Stored data

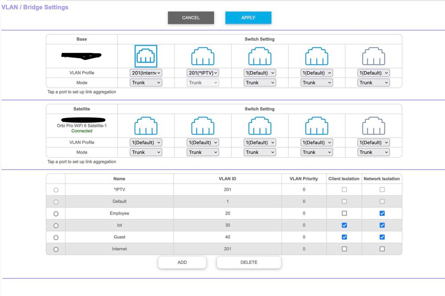
Task: Select the Guest VLAN radio button
Action: [x=56, y=237]
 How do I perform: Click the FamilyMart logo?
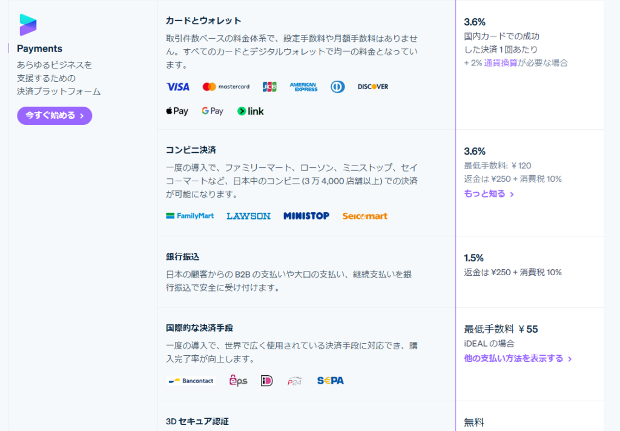point(190,216)
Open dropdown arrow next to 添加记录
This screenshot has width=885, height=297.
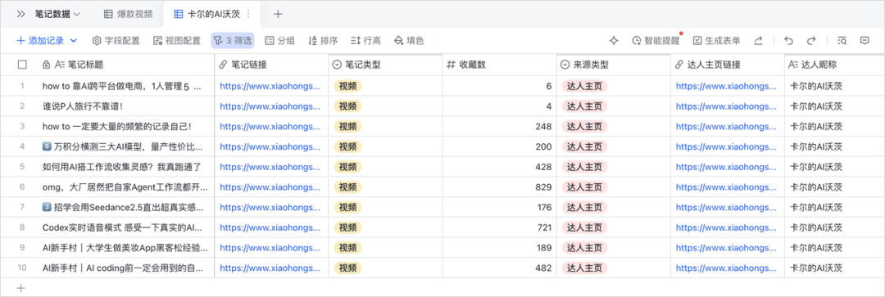[x=74, y=41]
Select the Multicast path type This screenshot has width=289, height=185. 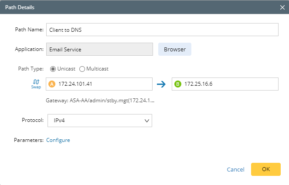click(x=82, y=69)
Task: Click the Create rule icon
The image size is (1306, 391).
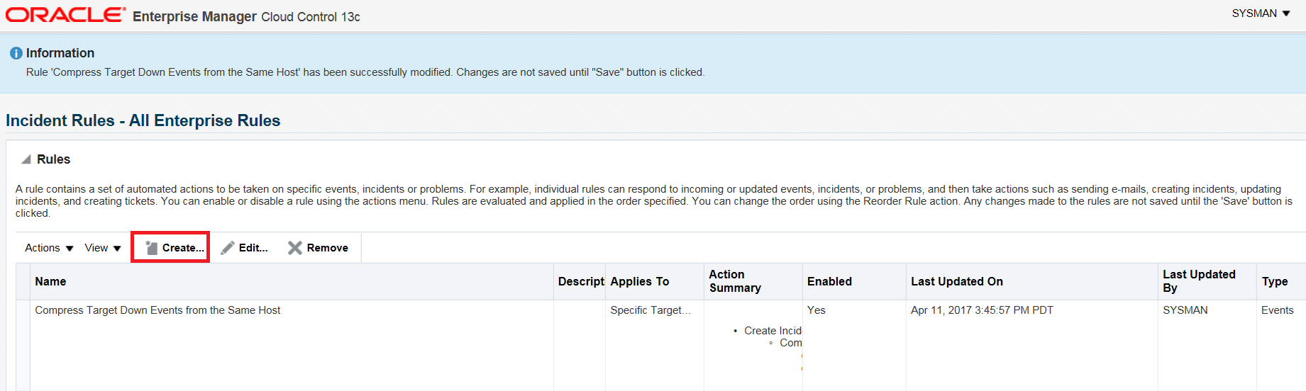Action: pos(151,248)
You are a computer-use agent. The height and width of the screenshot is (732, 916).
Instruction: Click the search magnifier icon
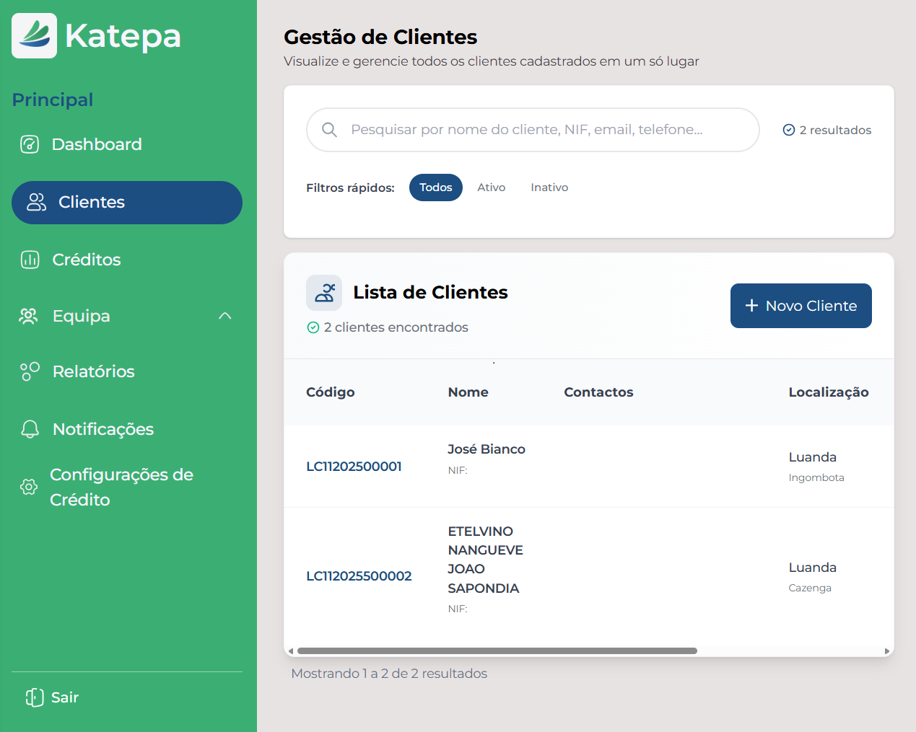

* What the exercise asks
Search the entries above for "icon". Show every line that has it.

* Response below
Task: Click the Create rule icon
Instruction: Click the search magnifier icon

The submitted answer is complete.